### THE PROBLEM:
Reproduce the stretch of lines from the start through the line containing "Accueil (821, 1065)", substituting "Twins Holding" for every "Twins Group" and leaving all else unchanged.

### RECORDS:
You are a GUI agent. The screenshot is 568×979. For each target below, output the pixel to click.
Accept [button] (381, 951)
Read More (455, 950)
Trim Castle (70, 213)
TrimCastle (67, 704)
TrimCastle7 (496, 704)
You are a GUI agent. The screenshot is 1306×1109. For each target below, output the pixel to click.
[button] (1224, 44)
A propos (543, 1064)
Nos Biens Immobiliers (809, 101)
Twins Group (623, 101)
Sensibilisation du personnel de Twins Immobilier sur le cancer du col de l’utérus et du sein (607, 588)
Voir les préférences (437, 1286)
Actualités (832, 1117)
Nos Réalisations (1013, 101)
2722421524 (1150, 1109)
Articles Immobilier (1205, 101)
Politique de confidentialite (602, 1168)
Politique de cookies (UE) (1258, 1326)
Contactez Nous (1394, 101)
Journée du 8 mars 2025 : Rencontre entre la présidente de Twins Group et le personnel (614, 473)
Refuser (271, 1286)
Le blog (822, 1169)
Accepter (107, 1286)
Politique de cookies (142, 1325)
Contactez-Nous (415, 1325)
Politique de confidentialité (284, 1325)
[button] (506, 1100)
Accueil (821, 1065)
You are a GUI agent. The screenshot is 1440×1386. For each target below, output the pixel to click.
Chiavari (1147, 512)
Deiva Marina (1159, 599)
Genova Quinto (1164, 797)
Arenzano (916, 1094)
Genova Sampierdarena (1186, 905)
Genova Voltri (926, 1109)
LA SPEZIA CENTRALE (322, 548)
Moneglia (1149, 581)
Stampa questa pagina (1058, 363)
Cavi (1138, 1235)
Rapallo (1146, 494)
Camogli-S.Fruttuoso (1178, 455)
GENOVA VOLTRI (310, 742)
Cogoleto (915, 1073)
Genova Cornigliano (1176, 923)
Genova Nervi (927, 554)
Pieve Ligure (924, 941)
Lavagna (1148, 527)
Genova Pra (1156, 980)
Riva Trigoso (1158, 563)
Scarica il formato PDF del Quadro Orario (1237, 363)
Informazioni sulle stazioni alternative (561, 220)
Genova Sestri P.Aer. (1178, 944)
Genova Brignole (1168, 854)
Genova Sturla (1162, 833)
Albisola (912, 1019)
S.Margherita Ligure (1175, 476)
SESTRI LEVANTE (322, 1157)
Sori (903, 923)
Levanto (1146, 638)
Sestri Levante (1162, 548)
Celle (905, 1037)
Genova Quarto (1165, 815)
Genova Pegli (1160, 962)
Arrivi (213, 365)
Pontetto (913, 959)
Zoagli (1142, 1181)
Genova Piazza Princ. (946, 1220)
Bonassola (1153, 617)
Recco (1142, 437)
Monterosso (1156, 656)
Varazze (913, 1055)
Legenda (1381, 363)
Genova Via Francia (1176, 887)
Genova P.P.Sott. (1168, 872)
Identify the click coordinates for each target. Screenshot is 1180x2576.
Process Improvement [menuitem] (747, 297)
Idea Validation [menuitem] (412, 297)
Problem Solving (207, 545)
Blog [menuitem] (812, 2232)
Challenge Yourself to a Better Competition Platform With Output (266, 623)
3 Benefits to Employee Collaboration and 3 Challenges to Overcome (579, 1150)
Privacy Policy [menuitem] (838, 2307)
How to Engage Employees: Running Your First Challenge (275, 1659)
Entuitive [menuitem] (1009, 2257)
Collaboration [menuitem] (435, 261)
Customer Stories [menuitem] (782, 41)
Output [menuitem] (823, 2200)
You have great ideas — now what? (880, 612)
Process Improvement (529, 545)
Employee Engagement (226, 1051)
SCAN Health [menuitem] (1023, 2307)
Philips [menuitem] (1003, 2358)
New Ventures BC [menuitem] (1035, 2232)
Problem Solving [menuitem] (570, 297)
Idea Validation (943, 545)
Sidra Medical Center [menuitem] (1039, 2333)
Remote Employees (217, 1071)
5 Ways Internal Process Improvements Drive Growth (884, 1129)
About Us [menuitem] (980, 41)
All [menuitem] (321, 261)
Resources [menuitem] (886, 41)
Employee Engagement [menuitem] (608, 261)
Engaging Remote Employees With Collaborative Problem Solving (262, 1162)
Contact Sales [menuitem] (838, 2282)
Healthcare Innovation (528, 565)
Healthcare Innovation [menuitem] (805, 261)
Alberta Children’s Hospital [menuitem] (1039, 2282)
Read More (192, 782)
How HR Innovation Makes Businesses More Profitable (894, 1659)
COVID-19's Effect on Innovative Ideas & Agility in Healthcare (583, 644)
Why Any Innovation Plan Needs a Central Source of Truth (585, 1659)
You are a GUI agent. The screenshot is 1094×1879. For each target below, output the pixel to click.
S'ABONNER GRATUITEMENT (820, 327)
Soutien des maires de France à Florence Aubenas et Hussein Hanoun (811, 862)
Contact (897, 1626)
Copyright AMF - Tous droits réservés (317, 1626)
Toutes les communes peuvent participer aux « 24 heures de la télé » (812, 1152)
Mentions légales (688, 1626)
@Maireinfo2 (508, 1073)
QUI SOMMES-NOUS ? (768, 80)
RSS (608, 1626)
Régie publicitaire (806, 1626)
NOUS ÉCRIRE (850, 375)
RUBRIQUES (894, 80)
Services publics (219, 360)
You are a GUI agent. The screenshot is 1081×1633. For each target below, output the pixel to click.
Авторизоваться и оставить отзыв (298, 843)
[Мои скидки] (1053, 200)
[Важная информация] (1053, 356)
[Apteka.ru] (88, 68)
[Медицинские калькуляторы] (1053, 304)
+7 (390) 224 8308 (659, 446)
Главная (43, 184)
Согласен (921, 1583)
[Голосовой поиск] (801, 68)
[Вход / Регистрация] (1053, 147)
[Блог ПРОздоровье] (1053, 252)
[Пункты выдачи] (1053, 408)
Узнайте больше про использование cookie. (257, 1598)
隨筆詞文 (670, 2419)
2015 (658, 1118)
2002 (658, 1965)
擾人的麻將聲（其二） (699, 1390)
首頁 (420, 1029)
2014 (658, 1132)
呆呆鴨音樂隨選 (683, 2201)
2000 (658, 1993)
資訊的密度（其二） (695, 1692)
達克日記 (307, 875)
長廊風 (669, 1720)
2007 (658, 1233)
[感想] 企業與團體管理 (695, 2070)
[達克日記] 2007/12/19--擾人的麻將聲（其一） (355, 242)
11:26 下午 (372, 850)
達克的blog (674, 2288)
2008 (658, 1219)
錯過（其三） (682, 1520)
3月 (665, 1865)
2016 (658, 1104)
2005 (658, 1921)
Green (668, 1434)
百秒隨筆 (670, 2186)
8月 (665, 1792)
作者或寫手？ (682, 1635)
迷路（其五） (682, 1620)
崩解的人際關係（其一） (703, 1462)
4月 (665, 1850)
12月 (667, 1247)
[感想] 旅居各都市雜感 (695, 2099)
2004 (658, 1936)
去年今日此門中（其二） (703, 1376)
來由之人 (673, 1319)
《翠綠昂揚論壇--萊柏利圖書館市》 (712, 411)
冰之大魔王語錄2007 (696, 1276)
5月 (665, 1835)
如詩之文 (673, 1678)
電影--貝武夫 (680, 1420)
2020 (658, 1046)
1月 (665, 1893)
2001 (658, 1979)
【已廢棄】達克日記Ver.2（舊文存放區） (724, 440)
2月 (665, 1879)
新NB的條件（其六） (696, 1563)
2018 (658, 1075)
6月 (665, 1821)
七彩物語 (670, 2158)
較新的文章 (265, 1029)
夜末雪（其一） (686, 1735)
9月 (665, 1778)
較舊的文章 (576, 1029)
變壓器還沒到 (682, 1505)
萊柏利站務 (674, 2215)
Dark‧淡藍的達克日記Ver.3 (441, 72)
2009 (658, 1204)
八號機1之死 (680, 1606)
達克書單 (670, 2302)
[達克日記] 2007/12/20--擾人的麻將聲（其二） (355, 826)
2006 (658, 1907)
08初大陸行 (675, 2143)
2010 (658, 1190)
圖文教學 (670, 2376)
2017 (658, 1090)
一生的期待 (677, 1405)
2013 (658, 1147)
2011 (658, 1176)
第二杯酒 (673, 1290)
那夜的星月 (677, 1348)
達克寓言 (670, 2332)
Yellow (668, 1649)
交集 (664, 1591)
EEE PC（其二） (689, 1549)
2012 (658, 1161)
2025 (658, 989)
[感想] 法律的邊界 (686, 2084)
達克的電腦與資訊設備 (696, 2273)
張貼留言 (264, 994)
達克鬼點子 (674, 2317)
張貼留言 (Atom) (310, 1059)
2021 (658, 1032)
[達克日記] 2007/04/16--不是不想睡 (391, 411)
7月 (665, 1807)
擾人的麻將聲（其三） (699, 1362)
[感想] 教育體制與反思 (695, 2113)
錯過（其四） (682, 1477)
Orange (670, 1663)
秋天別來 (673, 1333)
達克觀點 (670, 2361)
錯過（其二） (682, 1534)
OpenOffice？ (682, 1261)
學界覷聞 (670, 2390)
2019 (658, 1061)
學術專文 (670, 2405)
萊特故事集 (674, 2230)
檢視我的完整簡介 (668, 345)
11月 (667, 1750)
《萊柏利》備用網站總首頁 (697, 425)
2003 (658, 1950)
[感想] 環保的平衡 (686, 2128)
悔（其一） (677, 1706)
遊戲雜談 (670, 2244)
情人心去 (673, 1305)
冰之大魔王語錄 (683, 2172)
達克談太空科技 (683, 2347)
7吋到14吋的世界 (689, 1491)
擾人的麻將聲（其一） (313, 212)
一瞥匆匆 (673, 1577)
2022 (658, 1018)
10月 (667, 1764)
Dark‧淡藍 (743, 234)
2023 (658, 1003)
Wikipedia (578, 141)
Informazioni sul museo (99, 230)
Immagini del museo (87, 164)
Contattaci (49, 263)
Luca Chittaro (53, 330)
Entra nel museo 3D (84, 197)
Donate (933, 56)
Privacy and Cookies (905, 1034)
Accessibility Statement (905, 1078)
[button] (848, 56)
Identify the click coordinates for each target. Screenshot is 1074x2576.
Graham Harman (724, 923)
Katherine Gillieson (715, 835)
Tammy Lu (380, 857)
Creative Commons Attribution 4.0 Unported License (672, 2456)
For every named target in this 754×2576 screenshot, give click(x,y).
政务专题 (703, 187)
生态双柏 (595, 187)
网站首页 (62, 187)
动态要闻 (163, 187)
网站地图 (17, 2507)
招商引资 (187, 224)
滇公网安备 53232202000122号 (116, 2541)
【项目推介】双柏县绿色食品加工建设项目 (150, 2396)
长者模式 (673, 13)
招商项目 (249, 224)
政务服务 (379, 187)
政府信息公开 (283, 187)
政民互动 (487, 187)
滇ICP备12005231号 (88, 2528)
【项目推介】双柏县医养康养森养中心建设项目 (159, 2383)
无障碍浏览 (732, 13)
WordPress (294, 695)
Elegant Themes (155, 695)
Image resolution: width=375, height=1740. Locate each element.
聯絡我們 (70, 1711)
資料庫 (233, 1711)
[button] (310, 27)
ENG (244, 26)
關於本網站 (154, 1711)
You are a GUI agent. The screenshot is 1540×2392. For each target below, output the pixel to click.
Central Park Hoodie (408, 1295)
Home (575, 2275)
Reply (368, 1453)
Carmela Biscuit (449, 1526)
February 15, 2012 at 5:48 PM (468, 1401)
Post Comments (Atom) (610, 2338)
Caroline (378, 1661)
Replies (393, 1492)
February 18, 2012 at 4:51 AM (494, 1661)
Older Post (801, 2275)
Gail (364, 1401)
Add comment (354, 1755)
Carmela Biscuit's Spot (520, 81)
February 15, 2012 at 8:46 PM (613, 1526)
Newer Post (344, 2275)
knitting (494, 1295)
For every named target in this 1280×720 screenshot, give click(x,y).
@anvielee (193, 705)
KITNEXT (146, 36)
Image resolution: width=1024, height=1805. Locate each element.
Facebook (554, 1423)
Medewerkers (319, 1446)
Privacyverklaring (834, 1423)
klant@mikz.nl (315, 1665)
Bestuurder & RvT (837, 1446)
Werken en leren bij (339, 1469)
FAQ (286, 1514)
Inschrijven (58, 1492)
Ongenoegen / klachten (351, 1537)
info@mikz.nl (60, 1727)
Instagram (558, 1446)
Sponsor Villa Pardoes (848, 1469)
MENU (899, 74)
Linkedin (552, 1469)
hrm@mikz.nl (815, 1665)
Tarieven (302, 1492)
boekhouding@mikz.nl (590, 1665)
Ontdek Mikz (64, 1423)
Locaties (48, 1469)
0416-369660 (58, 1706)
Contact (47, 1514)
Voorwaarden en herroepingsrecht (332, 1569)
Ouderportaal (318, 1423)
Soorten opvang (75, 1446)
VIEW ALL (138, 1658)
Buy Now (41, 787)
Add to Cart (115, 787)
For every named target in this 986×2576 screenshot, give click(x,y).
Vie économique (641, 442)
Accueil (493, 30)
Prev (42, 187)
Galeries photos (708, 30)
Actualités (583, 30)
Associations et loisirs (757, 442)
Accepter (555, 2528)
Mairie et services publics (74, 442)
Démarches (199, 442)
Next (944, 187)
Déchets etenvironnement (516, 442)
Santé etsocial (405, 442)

### TASK OUTPUT:
You are a GUI agent. The screenshot is 568×979. For each target below, output the pixel to click.
Accept [button] (381, 951)
Read More (455, 950)
Trim Castle (70, 213)
TrimCastle (67, 704)
TrimCastle7 (496, 704)
You are a GUI agent. The screenshot is 1306×1109. For each target below, output the pixel to click.
[button] (1224, 44)
A propos (543, 1064)
Nos Biens Immobiliers (809, 101)
Twins Holding (623, 101)
Sensibilisation du personnel de Twins Immobilier sur le cancer du col de l’utérus et du sein (607, 588)
Voir les préférences (437, 1286)
Actualités (832, 1117)
Nos Réalisations (1013, 101)
2722421524 (1150, 1109)
Articles Immobilier (1205, 101)
Politique de confidentialite (602, 1168)
Politique de cookies (UE) (1258, 1326)
Contactez Nous (1394, 101)
Journée du 8 mars 2025 : Rencontre entre la présidente de Twins Holding et le personnel (614, 473)
Refuser (271, 1286)
Le blog (822, 1169)
Accepter (107, 1286)
Politique de cookies (142, 1325)
Contactez-Nous (415, 1325)
Politique de confidentialité (284, 1325)
[button] (506, 1100)
Accueil (821, 1065)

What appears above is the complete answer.